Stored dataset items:
* * * *

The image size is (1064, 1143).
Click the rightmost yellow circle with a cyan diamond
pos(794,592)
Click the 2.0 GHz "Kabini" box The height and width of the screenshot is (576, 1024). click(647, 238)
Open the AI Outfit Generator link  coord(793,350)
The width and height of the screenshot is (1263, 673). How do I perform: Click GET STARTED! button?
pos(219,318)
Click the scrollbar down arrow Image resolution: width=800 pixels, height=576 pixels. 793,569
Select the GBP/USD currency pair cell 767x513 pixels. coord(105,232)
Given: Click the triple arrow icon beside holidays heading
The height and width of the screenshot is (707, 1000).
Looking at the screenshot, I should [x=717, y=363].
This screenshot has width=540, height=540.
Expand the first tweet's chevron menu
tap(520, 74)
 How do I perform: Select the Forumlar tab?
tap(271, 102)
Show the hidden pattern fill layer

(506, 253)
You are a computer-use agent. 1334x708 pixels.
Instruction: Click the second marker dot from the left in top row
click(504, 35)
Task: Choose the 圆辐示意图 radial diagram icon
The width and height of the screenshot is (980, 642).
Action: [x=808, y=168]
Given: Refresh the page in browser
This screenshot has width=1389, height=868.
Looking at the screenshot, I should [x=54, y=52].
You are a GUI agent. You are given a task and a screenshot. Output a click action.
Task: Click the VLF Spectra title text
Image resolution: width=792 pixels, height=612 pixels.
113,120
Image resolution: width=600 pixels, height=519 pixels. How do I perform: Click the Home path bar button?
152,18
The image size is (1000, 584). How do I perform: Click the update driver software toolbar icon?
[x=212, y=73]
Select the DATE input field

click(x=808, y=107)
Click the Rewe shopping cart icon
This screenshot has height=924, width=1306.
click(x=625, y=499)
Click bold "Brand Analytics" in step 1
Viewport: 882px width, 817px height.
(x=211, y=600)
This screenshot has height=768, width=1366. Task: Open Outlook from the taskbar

* * * *

Work instruction:
Set down, unchanged, only those lines above that fall between the line with "Click the rightmost" and the line with "You are a computer-use", the two end lines included.

Problem solution:
Click the rightmost yellow circle with a cyan diamond
pos(794,592)
Click the 2.0 GHz "Kabini" box The height and width of the screenshot is (576, 1024). click(647, 238)
Open the AI Outfit Generator link  coord(793,350)
The width and height of the screenshot is (1263, 673). How do I perform: Click GET STARTED! button?
pos(219,318)
Click the scrollbar down arrow Image resolution: width=800 pixels, height=576 pixels. 793,569
Select the GBP/USD currency pair cell 767x513 pixels. coord(105,232)
Given: Click the triple arrow icon beside holidays heading
The height and width of the screenshot is (707, 1000).
Looking at the screenshot, I should [x=717, y=363].
This screenshot has width=540, height=540.
Expand the first tweet's chevron menu
tap(520, 74)
 How do I perform: Select the Forumlar tab?
tap(271, 102)
Show the hidden pattern fill layer

(506, 253)
You are a computer-use agent. 1334x708 pixels.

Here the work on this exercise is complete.